抜粋文:

==============================

そういえば考えていなかった、親の介護について。
職業柄、高齢者と話すことも多いのに自分の親のことはしっかりと考えていませんでした。
高齢者と話すといっても、ぼくはケアマネージャーでもなければヘルパーでもありません。
訪問で鍼灸とマッサージを行う、しがない鍼灸マッサージ師です。
ということで、介護制度のことはそこまで詳しくないんです。


そう、少しは・・
ということで薄い知識をもう少し厚くしようと、こちらの本を読んでみました。
- 介護サービスにはどのようなものがあるのか
- 介護施設にはどのようなものがあるのか
- どのような人が対象になるか
- どこに相談すればいいか
- お金はどのくらいかかるのか
インターネットで調べることもできるけど介護制度は複雑なので、本書のようにわかりやすくまとめてくれると助かります。
制度の内容や相談先、お金など具体的な内容は本書を見ていただくとして、この記事では介護についての考え方をご紹介したいと思います。
安藤なつ
2012年に相方カズレーザーと「メイプル超合金」を結成。介護職に携わっていた年数はボランティアも含めると約20年。ヘルパー2級(介護職員初任者研修)の資格を持つ。太田差惠子
1993年頃より老親介護の現場を取材。AFP(日本 FP協会認定)の資格も持ち、「介護とお金」にも詳しい。遠距離介護の情報交換の場、NPO法人パオッコを立ち上げ、2005年に法人化。現理事長。

==============================

提供記録:
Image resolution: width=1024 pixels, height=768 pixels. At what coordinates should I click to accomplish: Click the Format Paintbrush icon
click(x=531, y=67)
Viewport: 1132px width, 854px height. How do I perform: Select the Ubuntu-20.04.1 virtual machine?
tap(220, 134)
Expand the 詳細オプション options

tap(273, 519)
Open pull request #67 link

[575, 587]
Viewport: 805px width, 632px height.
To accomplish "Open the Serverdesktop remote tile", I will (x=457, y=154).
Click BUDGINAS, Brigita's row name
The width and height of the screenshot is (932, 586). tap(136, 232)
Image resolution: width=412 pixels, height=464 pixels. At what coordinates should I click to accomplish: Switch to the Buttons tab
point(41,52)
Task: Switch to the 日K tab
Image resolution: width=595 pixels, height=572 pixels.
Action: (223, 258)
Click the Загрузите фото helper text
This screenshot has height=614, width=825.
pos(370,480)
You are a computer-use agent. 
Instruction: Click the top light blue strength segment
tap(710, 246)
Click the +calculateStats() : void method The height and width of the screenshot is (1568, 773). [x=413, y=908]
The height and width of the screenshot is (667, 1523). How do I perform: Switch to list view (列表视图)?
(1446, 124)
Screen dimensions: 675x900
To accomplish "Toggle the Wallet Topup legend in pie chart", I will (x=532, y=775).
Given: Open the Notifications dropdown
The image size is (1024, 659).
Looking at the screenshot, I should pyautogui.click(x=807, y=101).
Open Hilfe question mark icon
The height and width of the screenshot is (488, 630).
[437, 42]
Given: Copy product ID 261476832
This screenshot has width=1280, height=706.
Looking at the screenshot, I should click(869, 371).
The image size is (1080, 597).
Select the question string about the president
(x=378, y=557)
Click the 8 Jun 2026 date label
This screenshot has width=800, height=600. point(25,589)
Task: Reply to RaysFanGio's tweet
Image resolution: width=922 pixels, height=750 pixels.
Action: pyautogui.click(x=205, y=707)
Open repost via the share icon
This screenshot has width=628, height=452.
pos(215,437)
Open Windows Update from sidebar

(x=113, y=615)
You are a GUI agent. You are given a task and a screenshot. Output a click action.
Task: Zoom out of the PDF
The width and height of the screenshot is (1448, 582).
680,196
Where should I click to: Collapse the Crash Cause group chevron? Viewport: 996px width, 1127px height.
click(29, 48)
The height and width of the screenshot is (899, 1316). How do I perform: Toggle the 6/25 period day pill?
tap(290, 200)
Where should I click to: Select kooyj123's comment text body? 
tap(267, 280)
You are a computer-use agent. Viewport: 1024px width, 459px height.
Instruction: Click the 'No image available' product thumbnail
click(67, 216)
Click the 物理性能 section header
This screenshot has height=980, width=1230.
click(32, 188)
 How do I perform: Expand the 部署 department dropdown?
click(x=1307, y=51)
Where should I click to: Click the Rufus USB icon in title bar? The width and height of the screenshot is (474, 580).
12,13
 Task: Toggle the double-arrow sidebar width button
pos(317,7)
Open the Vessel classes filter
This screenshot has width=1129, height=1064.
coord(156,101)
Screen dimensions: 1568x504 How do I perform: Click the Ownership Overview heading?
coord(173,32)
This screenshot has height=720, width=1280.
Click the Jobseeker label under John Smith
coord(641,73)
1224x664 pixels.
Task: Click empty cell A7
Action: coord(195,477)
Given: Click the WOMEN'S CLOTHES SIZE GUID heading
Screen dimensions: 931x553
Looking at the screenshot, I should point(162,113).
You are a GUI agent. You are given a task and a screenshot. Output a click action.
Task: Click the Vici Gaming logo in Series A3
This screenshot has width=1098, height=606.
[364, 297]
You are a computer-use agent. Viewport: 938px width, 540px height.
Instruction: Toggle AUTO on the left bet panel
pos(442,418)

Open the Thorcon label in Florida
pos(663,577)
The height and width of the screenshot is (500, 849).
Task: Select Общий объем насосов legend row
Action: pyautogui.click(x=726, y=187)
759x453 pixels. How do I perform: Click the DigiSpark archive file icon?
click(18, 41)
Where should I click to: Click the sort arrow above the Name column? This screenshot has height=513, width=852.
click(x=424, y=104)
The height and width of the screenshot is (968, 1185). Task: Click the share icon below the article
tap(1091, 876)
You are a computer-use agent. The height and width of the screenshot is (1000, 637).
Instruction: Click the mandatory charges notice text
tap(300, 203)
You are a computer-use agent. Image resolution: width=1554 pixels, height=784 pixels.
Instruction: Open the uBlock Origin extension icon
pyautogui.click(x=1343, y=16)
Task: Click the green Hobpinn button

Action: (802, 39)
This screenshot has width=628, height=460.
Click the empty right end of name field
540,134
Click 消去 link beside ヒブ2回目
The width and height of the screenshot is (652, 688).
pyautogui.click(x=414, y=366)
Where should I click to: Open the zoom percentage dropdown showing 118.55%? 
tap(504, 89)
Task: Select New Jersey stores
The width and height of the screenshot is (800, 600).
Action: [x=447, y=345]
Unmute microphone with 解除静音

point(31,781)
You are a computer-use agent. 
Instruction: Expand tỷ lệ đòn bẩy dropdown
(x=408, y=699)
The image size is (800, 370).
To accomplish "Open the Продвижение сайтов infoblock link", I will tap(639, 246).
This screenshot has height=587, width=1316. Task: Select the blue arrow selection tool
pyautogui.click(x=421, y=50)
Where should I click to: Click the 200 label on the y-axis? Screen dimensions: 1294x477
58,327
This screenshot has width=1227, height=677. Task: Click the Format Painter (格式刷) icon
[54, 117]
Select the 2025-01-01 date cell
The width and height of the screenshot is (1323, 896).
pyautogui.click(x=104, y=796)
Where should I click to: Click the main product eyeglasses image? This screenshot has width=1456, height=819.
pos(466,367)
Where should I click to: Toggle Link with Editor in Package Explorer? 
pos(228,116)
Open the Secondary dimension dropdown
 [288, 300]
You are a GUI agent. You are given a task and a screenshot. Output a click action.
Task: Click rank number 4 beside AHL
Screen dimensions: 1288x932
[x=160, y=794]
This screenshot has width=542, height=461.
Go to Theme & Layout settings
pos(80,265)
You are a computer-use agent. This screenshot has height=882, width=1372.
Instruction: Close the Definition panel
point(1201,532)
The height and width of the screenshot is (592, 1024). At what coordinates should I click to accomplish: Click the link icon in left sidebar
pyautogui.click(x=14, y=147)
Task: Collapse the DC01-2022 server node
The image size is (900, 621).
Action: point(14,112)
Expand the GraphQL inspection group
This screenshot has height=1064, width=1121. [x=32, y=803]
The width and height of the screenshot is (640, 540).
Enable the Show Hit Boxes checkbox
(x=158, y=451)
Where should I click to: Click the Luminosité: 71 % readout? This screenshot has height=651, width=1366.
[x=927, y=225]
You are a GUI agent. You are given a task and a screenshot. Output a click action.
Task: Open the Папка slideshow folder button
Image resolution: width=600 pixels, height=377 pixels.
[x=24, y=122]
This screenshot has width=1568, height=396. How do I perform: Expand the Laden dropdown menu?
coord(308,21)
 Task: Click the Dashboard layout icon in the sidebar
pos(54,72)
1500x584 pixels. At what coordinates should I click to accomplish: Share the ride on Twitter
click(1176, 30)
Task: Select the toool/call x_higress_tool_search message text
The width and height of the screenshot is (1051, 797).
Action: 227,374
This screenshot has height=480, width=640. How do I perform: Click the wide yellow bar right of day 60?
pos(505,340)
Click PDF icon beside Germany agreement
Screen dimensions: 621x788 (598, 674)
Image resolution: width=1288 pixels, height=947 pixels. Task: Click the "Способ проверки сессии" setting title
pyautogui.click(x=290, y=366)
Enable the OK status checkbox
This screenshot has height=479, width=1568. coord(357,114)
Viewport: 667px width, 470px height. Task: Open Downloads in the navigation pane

==============================

課題のねらい: 抜粋文のうち、「訪問で鍼灸とマッサージを行う、しがない鍼灸マッサージ師です。」で始まり「方をご紹介したいと思います。」に至るまでの部分を、一字一句違えずに書き写しなさい。

解答例:
訪問で鍼灸とマッサージを行う、しがない鍼灸マッサージ師です。
ということで、介護制度のことはそこまで詳しくないんです。


そう、少しは・・
ということで薄い知識をもう少し厚くしようと、こちらの本を読んでみました。
- 介護サービスにはどのようなものがあるのか
- 介護施設にはどのようなものがあるのか
- どのような人が対象になるか
- どこに相談すればいいか
- お金はどのくらいかかるのか
インターネットで調べることもできるけど介護制度は複雑なので、本書のようにわかりやすくまとめてくれると助かります。
制度の内容や相談先、お金など具体的な内容は本書を見ていただくとして、この記事では介護についての考え方をご紹介したいと思います。